I tempi della guerra non ammettevano i ritardi delle quarantene per la cura e la prevenzione del contagio e i conquistatori francesi ancor meno erano disposti a riconoscere la validità delle scelte della politica sanitaria che aveva reso il Magistrato veneziano un riferimento normativo per tutte le nazioni europee e mediterranee. Esso infatti monitorò l’andamento dei flussi epidemici attraverso la sua rete di diplomatici e di “spie di sanità” e dettò agli altri stati le regole e i tempi delle contumacie. Per questi motivi la sua sede, ben visibile dal Bacino di San Marco e vicina a Palazzo Ducale, fu l’edificio più noto e più temuto dell’Occidente. Riconosciuto “legislatore d’Europa”, il Magistrato diramava migliaia di proclami a stampa per comunicare i porti e le nazioni “sospette” di contagio, con le quali invitava anche le altre nazioni a sospendere ogni rapporto commerciale. Nulla e nessuno poteva entrare a Venezia senza prima essere sbarcato sulla fondamenta di Terranova per essere esaminato nell’Ufficio di Sanità che stabiliva le modalità e i tempi della contumacia nei lazzaretti a tutela della salute pubblica. I capitani di tutte le navi che entravano in laguna dovevano descrivere sotto giuramento la rotta percorsa e gli scali toccati, consegnando la documentazione di viaggio e i certificati sanitari dei passeggeri, pena l’esecuzione capitale da eseguirsi sulla fondamenta, proprio davanti al portone del Magistrato. Anche le vie di terra erano controllate e sorvegliate con posti di blocco e postazioni sanitarie periferiche che facevano capo al Magistrato veneziano, che aveva il potere di comandare a tutti i capitani della Repubblica, tranne a quelli del Consiglio dei Dieci. Questa rete di controlli, estesa a tutti i domini, funse da modello di prevenzione delle epidemie per gli altri stati, che continuarono a subire la supremazia sanitaria di Venezia anche durante il suo declino politico ed economico. Carlo VI d’Asburgo e la figlia Maria Teresa, quando vollero far concorrenza commerciale alla Serenissima, dovettero applicare il suo modello sanitario.
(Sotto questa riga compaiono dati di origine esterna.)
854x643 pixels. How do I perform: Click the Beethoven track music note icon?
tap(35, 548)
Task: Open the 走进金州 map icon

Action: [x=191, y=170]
L’Inaugurazione dei giardinetti reali, 17 dicembre 2019
Per tutti questi motivi l’abbattimento del Fondaco delle Farine, o meglio della sede del Magistrato alla Sanità della Repubblica, rappresentò da parte dei dominanti la distruzione di un simbolo rispettato e temuto nel Mediterraneo e nell’intera Europa. La sua ubicazione era simmetrica rispetto ai due lazzaretti eretti nel 1423 e nel 1468 e alle due cattedrali della fede: il tempio del Redentore e la Basilica della Salute, costruiti dalla Repubblica per voto in seguito alle pestilenze del 1576 e del 1630. Questi cinque Baluardi di sanità tracciavano nel corpo di Venezia un doppio cordone sanitario che la proteggeva dal pericolo che veniva dal mare. Il leone di San Marco, che campeggiava sul portale monumentale del Magistrato, era raffigurato nei suoi proclami, nelle sentenze e nei bandi a stampa diramati anche alle nazioni nemiche.
E’ nella logica delle cose che i conquistatori abbiano cercato di azzerare le eccellenze dei nemici che avevano sottomesso, ma non è ammissibile l’oblio di chi dovrebbe restituire la memoria storica di un luogo che viene oggi riaperto al pubblico e che sorse sulle macerie di una pagina di grandissima civiltà. Se i Francesi demolirono la sede del Magistrato alla Sanità, gli Austriaci lo ricostruirono, ma a Trieste, completando l’annientamento dell’egemonia veneziana sul Mediterraneo con lo spostamento dei traffici sul porto triestino.
Quel giardino, sorto sulle macerie del Magistrato , fu il segno della definitiva trasformazione di Venezia da dominante a suddita. Gli Asburgo, subentrati ai Francesi nel 1814, nello spirito del totalitarismo monarchico, sottrassero alla fruizione pubblica sia la fondamenta che l’approdo e, demolendo i ponti sul rio della Luna, interruppero il collegamento con la città. Il giardino fu perimetrato da balaustre in pietra e chiuso da un cancello in ferro per essere collegato con un ponte privato soltanto agli appartamenti del Re. La sottrazione di quest’area pubblica fu parzialmente revocata nel 1857 da Francesco Giuseppe, che restituì all’uso cittadino la sola fondamenta, dividendola dal giardino reale con una lunga cancellata di ferro. Il padiglione, progettato da Lorenzo Santi nel 1816 per i sovrani austriaci, divenne una caffetteria. Nel 1861 l’affaccio romantico sul Bacino fu nuovamente sottratto al pubblico utilizzo per riservarlo alle passeggiate dell’imperatrice Sissi, infine, nel 1866, i Savoia riaprirono l’area ai veneziani che tre anni dopo vi organizzarono la grande pesca di beneficienza per raccogliere i fondi per istituire l’Ospizio Marino Veneto al Lido.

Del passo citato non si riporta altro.